Attendees gather in designated areas for their favored candidates, and the process continues with several rounds at each precinct until a candidate is locked in. Supporters of candidates who don't meet the threshold to continue to the next round can support a viable candidate, join with supporters of another nonviable candidate to get that candidate to viability or entice supporters of other nonviable candidates over to theirs to get them over the threshold.
This process seems problematic and undemocratic for many reasons. It frankly sounds exhausting and time-consuming, and we doubt many voters have the kind of spare time to devote to the multiple rounds of debate in order to land on a single candidate.
And where is the anonymous one-vote-per-person concept? It seems like this process would be open to shaming and peer pressure at best and manipulation at worst for those in attendance who don't support the leading candidate.
The caucuses also aren't representative of — in this case — the Democratic Party, which is becoming increasingly diverse across the U.S. According to the U.S. Census Bureau, Iowa is nearly 91% white, with 7.8% of residents living with a disability and 8% living in a household in which a language other than English is spoken.

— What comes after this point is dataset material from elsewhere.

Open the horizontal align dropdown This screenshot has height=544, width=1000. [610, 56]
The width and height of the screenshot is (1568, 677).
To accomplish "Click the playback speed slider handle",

The nation, meanwhile, is 76.5% white, with 8.6% of residents living with a disability and 21.5% living in a household in which a language other than English is spoken.
To have Iowa set the stage for the remainder of the campaign season, when its voters don't completely represent American voters in general, is hugely problematic. Members of minority and underrepresented populations should have just as much of a say in selecting a presidential candidate.
One solution would be to have the first four states of the election season — Iowa, New Hampshire, South Carolina and Nevada — host their contests on the same day. Each state represents a different geographic area of the U.S. and offers more diversity in terms of demographics of voters.
It's likely such a system would offer a fairer, more representational picture when choosing the next presidential candidate.